[Stored data entries]
########

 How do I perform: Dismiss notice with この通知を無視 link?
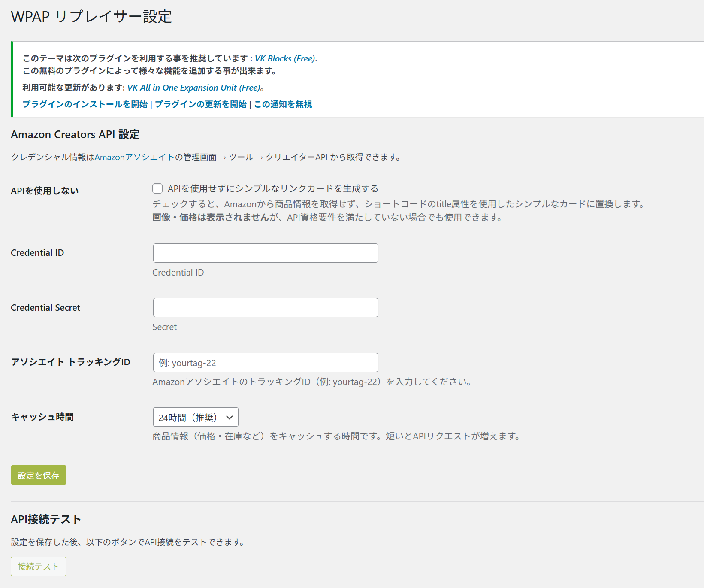pos(283,104)
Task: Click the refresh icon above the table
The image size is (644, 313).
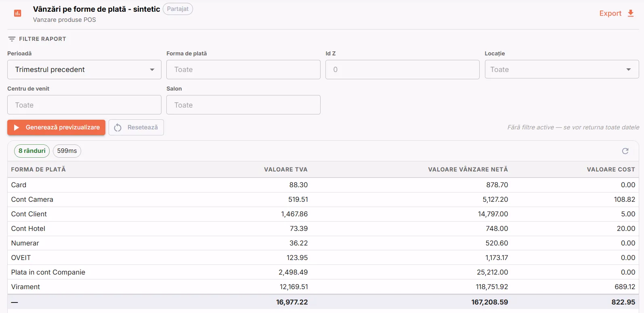Action: [625, 151]
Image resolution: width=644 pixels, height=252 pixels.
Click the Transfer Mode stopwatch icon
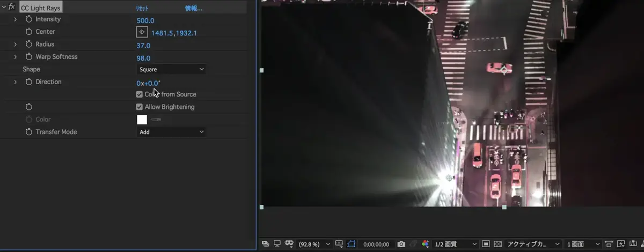tap(29, 132)
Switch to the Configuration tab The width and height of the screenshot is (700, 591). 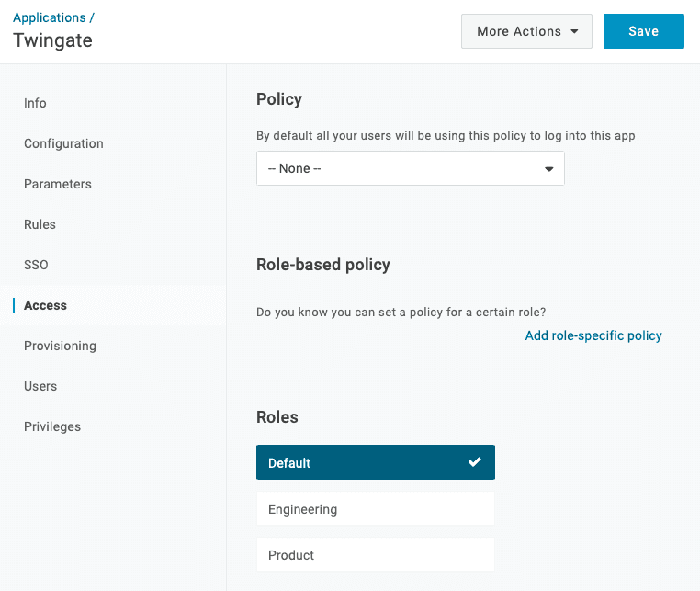(63, 143)
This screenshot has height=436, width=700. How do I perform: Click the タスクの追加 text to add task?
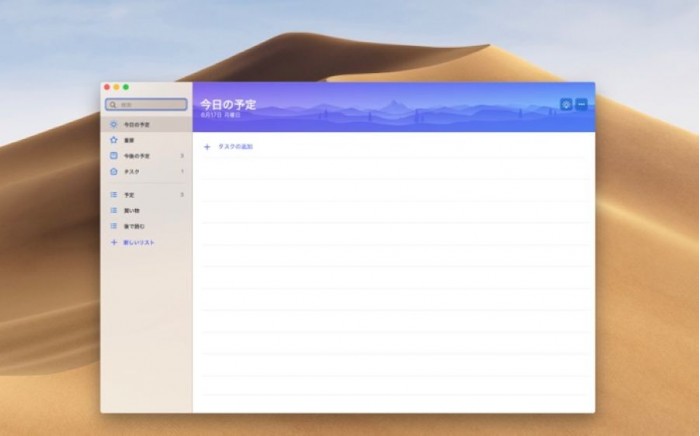pyautogui.click(x=236, y=147)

########

» **WHAT YOU HAVE TO DO**
Could you set down exactly, and only, the lines from the line containing "This screenshot has" through the last line of the records, both included, without the pictures?

» **RESULT**
This screenshot has height=436, width=700. How do I perform: Click the タスクの追加 text to add task?
pyautogui.click(x=236, y=147)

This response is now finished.